━━━━━ Study text

With the drive motors 53 and 531 rotating buffing wheels 6 and 61 at approximately 8,000 revolutions per minute, the computer control 46 activates each of the motors 38 and 381 independently to move the buffing wheels, 6 and 61 into their respective buffing positions. These positions will be determined by the initial level of the portion of the tire sidewall to be ground, in relation to the level of the adjacent portion of the tire sidewall on which the wheels 68 and 681 on levers 66 and 661 are designed to ride.
When the wheel 68 strikes the sidewall of the tire T, the transducer 70 will send a signal to the computer control 46 indicating the vertical spacing between the wheel 68 and the buffing wheel 6. Likewise, the wheel 681 will signal the computer control 46 to indicate the spacing between the vertical wheel 721 and the buffing wheel 61.
The computer control 46 will then compare these spacings with the desired levels at which the buffing wheels 6 and 61 are to begin buffing. These desired buffing levels are pre-programmed into the computer control 46. The computer control 46 will send an appropriate command to the motors 38 and 381 to move the buffing wheel 6 and 61 into their buffing positions. As the tire T rotates, the wheels 68 and 681 will move with any variations in the portion of the sidewall surface adjacent to the portions to be buffed. Those movements will be sensed by the transducers 70 and 701 and communicated back to the computer control 46, which will operate the motors 38 and 381 to adjust the carriages 32 and 321 so that both carriages at all times hold the buffing wheels 6 and 61 at their desired buffing distances above or below the adjacent surface of the tire sidewall on which the wheels 68 and 681 are riding.

━━━━━━━━━━

_Exercise goal_: Resume the description of the tire-buffing machine, starting after its last sentence.

━━━━━ Provided material

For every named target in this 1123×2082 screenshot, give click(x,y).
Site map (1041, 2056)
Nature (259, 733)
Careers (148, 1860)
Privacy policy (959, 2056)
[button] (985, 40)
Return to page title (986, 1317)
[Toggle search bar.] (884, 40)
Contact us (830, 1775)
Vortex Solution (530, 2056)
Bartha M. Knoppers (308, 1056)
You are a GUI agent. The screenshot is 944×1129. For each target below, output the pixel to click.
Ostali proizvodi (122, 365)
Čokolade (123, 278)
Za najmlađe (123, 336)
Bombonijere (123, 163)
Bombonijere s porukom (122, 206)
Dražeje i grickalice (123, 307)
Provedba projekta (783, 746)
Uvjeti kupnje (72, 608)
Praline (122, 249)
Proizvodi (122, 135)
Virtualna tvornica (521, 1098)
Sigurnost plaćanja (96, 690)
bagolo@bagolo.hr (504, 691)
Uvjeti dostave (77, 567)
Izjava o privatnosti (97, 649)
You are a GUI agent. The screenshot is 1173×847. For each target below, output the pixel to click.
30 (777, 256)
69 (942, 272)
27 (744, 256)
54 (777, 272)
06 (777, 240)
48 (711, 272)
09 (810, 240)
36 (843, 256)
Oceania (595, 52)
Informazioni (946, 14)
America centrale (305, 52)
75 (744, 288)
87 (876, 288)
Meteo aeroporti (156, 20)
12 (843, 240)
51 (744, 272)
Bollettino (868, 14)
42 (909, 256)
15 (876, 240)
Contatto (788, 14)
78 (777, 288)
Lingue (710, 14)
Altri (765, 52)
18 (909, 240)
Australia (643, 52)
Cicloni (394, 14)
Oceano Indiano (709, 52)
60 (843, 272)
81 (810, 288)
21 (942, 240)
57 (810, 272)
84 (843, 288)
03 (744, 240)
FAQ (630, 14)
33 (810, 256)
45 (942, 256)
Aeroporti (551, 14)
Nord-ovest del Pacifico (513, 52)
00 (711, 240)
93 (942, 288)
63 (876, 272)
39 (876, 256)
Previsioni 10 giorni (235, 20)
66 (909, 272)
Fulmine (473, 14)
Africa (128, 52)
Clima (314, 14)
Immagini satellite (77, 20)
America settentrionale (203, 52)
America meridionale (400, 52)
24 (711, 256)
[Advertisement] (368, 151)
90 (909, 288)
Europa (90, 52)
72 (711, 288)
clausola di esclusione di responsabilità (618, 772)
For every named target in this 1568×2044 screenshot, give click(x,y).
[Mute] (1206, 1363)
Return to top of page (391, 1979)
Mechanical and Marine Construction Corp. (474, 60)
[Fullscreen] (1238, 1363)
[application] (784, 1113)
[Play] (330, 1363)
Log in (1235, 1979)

━━━━━━━━━━

_Answer area_:
The rough buffing wheel 61 preferably rotates in the same direction as the finish grinding wheel 6, so that material is removed from the tire in opposite directions as the tire rotates. Material is removed from the tire sidewall in small amounts by controlling the desired buffing levels that are pre-programmed into the computer control 46. As the computer control 46 changes the desired cutting levels the buffing wheels 6 and 61 are moved further into the portion of tire sidewall being buffed. However, during any given rotation of the tire, the distance between the cutting level and the level of the adjacent surface portion of the tire sidewall remains constant for each buffing wheel, because of the control obtained by the sensor devices 64 and 641.
Normally, the computer control 46 will be programmed to cause the finish buffing wheel 61 to advance at greater cutting depths into the tire surface than the rough buffing wheel 6. Because the buffing wheels are cutting the tire surface in opposite directions, the finish buffing wheel 6 will remove any burrs or flanges left on the rears of the tire elements being buffed by the rough buffing wheel 61.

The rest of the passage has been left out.